TASK BRIEF.
Reproduce every line of the listing below verbatim, omitting the pictures.

SUPPLIED ENTRIES.
/---
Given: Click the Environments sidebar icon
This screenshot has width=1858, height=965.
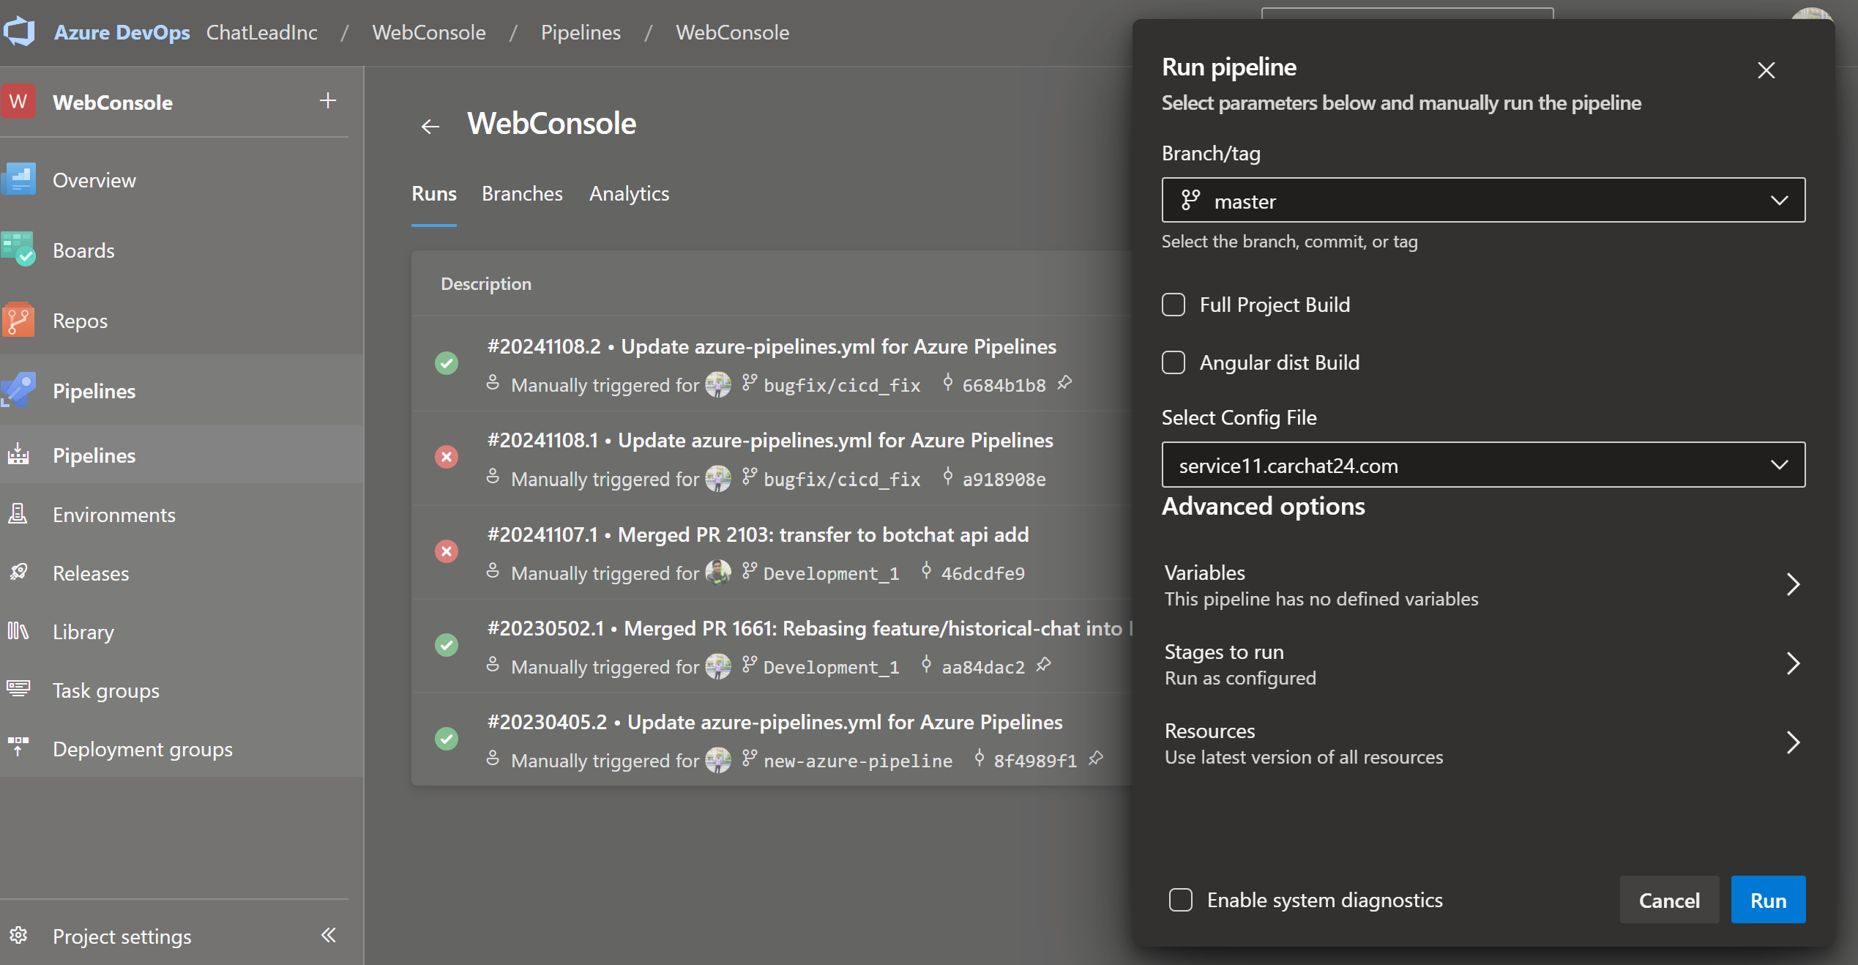Looking at the screenshot, I should 18,514.
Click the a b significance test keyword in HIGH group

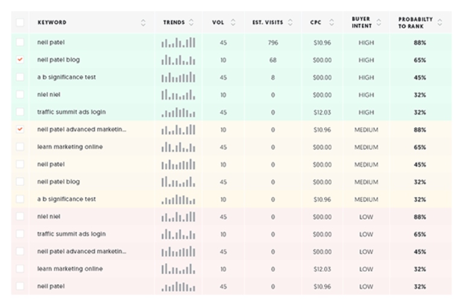66,77
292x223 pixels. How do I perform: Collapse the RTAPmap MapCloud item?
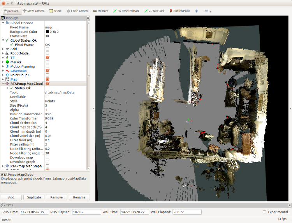pyautogui.click(x=3, y=84)
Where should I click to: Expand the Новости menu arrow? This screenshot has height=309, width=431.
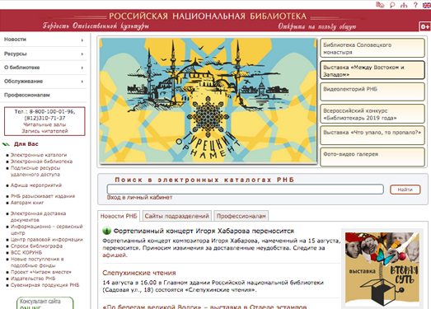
\---
OUTPUT FOR THIS EXERCISE.
Given: Click the Environments sidebar icon
This screenshot has width=1858, height=965.
Looking at the screenshot, I should 18,514.
Click the a b significance test keyword in HIGH group

66,77
292x223 pixels. How do I perform: Collapse the RTAPmap MapCloud item?
pyautogui.click(x=3, y=84)
Where should I click to: Expand the Новости menu arrow? This screenshot has height=309, width=431.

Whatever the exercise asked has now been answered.